Exerzitien, spirituelle (Geistliche Übungen)

  • Eckhard Frick EMAIL logo
From the journal Spiritual Care

Die Ejercicios Espirituales gehen auf den baskischen Mystiker Ignatius von Loyola zurück, der auch das gleichnamige Büchlein verfasste. Zuvor von mehreren regionalen Inquisitionsgerichten belangt, war es ihm wichtig, für den Text eine offizielle kirchliche Anerkennung zu erhalten (1548). Originell am Text der S. E. sind weder dessen sprachliche Form noch konkrete Methoden des Betens und Meditierens, wofür Ignatius viele Anleihen bei der Tradition macht. Ähnlich wie ein Kochbuch sind die S. E. so lange unlesbar, bis die S. E. „gemacht“, d. h. ihre ‚Rezepte‘ in die Tat umgesetzt werden. Deshalb bedeutet „S. E.“ im Folgenden zweierlei; zum einen: den Text des E.-Büchleins (nach der üblichen Nummern-Zählung zitiert), zum anderen und vor allem: den E.-Prozess in der Praxis. Ignatius selbst verstand sich weder als Erfinder noch als Erstautor der S. E.. Vielmehr wollte er, von seiner eigenen mystischen Erfahrung ausgehend, die S. E. „geben“. Damit löste er in den auf ihn folgenden Jahrhunderten eine breite und vielfältige Erfahrungs-Weitergabe aus, nicht nur innerhalb des von ihm gegründeten Jesuitenordens, sondern bei ungezählten Frauen und Männern, die sich von der Spiritualität der S. E. ansprechen ließen und lassen.

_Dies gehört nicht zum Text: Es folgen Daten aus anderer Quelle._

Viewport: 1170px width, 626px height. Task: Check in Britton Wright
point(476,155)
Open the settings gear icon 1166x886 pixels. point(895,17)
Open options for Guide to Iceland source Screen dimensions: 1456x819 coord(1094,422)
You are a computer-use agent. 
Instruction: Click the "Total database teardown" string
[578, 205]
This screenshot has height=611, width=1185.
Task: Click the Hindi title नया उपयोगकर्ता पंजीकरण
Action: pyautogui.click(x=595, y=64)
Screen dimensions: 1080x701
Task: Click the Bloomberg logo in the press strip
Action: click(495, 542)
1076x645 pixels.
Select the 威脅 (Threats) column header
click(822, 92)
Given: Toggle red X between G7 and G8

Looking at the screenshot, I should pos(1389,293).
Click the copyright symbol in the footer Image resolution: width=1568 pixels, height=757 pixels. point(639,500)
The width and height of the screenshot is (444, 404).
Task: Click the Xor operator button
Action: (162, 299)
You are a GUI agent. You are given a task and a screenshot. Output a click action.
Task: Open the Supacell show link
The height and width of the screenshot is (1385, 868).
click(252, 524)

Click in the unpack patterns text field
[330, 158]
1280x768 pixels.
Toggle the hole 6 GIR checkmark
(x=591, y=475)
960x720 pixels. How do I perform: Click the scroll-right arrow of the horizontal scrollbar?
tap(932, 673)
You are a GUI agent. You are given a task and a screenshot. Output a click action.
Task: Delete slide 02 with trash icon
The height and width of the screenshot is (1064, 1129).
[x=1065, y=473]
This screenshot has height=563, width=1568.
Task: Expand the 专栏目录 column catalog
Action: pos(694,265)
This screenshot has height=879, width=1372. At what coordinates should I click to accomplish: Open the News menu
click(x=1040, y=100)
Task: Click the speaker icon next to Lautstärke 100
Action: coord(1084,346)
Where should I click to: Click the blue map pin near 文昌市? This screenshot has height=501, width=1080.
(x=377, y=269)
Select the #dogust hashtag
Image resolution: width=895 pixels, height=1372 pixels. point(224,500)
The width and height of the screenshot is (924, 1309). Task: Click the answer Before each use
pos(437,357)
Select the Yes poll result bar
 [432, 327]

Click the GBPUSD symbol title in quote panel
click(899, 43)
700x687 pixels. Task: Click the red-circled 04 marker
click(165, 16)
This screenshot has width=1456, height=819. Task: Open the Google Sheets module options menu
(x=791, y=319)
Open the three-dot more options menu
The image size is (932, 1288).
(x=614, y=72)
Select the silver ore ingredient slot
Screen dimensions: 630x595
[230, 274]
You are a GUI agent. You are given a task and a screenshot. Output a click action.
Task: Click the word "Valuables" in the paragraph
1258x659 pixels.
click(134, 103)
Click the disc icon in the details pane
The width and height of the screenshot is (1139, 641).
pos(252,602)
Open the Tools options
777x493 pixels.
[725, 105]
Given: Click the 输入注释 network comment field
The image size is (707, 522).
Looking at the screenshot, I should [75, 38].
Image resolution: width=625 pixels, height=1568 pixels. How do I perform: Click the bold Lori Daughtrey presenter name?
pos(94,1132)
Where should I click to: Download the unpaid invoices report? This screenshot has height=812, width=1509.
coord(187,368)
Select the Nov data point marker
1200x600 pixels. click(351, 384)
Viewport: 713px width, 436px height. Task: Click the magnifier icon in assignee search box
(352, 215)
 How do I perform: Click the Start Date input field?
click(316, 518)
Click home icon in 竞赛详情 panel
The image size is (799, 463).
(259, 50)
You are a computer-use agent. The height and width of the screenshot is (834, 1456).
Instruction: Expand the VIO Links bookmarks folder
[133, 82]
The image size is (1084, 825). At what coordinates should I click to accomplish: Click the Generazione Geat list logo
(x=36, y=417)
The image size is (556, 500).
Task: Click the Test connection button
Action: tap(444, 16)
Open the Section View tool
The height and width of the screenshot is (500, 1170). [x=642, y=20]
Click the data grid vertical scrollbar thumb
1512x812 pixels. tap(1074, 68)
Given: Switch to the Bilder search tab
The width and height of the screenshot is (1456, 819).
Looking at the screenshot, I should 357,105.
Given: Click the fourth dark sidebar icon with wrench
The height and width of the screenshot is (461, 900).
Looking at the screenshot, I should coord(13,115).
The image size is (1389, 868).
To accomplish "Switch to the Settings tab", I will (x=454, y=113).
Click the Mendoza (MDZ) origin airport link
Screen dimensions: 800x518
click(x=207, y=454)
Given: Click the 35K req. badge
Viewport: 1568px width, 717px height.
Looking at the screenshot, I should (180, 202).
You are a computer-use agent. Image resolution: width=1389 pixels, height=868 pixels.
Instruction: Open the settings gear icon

Ignatius vergleicht die S. E. mit sportlichen Übungen (Umhergehen, Wandern, Laufen, S. E. Nr. 1). Der Begriff „s.“ (espiritual) lebt von dieser Leib-Seele-Harmonie, bisweilen auch von der durch das Miteinander von Leib und Seele im Menschen entstehenden Spannung. Deshalb gehören Elemente von Leib-Arbeit (Yoga, Eutonie, Feldenkrais u. a.) zum Programm vieler S. E.-Kurse. Die Mühen und Anstrengungen des sportlichen Trainings, die Niederlagen, die Motivationsprobleme und inneren Widerstände, die physische und psychische Erschöpfung, aber auch die Freude an der Bewegung, am Mitmachen, vielleicht am Erfolg: all dies verbindet S. E. und Sport (ejercicios corporales). Auch der Begriff mociones (Bewegungen, Regungen) ist noch nahe an der sportlichen Vorstellungswelt. Ignatius bezeichnet mit diesem Oberbegriff die inneren Bewegungen (Emotionen) von Trost und Trostlosigkeit. S. E. dienen nicht der Maximierung des Trost-Erlebens im Sinne eines Wellbeing-Programms. Wiederum hilft der Vergleich mit der sportlichen Anstrengung, die einerseits zu Glücksgefühlen und Flowerleben, andererseits zu Erschöpfung, Schmerz und Unbehagen führen kann. Sowohl Erfahrungen von Trost als auch von Trostlosigkeit bedürfen der Unterscheidung der Geister, um herauszufinden, welche inneren Tendenzen mehr zu Gott hinführen oder mehr von Gott entfernen. Die s.e Unterscheidung im Längsschnitt, d. h. innerhalb eines u. U. längeren Prozesses, relativiert momentane Stimmungen des ‚High‘- oder ‚Down‘-Seins.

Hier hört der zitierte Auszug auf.